» **Given task A**
In the interview excerpt on Marxism's misjudgments, why does Torkil regard the demise of the Soviet Union as a strong blow to socialism?
» **Given task B**
Return the passage of the interview excerpt between "Second, I think" and "to social liberation.", inclusive, copied word for word.
— Start of Page —
Looking back and forward
The M-KA interviewees reflect on their practice:
“Torkil: Marxism in general has underestimated capitalism’s ability to adapt and transform. Since the days of Marx, capitalism’s ‘final crisis’ has been announced many times. It was no different than during the 1970s.
Second, I think the imperialist powers have learned a lot from the war of the era. The U.S. has changed its tactics since Vietnam and has confronted liberation movements much more effectively since…
Third, I think we overestimated the socialist element in the liberation movements, especially in its relation to the national element. Many of the movements were deeply nationalistic, but wore socialist colors. Not to be misunderstood: they weren’t consciously deceiving, and the socialist attire wasn’t fake, the socialist convictions just didn’t run very deep. Socialism promised a better life and it gave people hope. But it wasn’t at the core of the struggle, and national liberation rarely led to social liberation.
Fourth, I think we believed too strongly in the possibility of ‘delinking’, that is, of a nation being able to detach itself from the global economic system and introducing a socialist economy within the framework of a liberated nation state. This is a much more daunting task than we thought…
Fifth, whatever one’s opinion of the Soviet Union, its demise also meant the disappearance of the strategically most important counterpower to the U.S. No matter how you want to look at it, this was a strong blow to socialism.” (162-163)
— End of Page —
— Start of Excerpted records —
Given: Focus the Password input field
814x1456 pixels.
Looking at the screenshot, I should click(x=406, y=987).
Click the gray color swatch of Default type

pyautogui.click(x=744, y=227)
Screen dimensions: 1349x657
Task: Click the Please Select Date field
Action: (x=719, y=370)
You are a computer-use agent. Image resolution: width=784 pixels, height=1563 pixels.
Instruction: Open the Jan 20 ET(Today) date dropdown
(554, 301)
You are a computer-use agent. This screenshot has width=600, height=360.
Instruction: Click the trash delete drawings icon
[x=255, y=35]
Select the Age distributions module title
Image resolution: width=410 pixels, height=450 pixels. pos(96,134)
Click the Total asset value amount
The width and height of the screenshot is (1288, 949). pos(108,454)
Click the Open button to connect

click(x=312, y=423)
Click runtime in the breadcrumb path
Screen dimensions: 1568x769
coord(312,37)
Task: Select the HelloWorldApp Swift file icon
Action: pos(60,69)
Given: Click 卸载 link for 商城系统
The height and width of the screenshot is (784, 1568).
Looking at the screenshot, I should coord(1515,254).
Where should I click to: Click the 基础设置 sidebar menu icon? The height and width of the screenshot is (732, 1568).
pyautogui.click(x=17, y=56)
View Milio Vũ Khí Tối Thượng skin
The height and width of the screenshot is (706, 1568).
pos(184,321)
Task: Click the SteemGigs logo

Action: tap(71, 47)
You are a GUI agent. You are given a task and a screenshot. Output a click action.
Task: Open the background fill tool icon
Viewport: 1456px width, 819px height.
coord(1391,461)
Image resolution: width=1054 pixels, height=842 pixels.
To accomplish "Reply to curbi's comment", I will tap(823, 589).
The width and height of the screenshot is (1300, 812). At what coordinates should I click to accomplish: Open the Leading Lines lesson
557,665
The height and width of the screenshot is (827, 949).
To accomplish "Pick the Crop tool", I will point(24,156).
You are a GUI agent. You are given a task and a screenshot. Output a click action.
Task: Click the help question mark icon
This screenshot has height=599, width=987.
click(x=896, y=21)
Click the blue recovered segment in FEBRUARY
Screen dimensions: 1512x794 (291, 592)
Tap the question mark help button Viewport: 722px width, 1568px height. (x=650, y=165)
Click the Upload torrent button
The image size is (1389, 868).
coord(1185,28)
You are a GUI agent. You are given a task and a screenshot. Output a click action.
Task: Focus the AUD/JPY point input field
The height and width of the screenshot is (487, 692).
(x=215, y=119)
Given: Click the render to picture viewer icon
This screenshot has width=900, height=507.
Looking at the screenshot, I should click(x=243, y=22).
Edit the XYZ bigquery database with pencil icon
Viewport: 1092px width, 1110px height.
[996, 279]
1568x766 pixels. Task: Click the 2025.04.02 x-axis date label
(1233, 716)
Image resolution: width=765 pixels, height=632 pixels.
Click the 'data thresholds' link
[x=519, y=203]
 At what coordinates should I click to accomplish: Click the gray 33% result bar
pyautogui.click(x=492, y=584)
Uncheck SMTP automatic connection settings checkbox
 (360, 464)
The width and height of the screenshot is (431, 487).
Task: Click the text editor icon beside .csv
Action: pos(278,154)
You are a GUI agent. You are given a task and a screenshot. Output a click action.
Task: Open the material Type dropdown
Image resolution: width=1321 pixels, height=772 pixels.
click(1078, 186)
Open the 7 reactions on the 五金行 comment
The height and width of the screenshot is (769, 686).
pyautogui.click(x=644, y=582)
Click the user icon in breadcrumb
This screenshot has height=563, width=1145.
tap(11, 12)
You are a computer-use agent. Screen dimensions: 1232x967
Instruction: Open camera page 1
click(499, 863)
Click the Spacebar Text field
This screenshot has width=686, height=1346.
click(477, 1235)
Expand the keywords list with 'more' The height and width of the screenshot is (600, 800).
— End of Excerpted records —
» **Expected output A**
Its demise meant the disappearance of the strategically most important counterpower to the U.S.

» **Expected output B**
Second, I think the imperialist powers have learned a lot from the war of the era. The U.S. has changed its tactics since Vietnam and has confronted liberation movements much more effectively since…
Third, I think we overestimated the socialist element in the liberation movements, especially in its relation to the national element. Many of the movements were deeply nationalistic, but wore socialist colors. Not to be misunderstood: they weren’t consciously deceiving, and the socialist attire wasn’t fake, the socialist convictions just didn’t run very deep. Socialism promised a better life and it gave people hope. But it wasn’t at the core of the struggle, and national liberation rarely led to social liberation.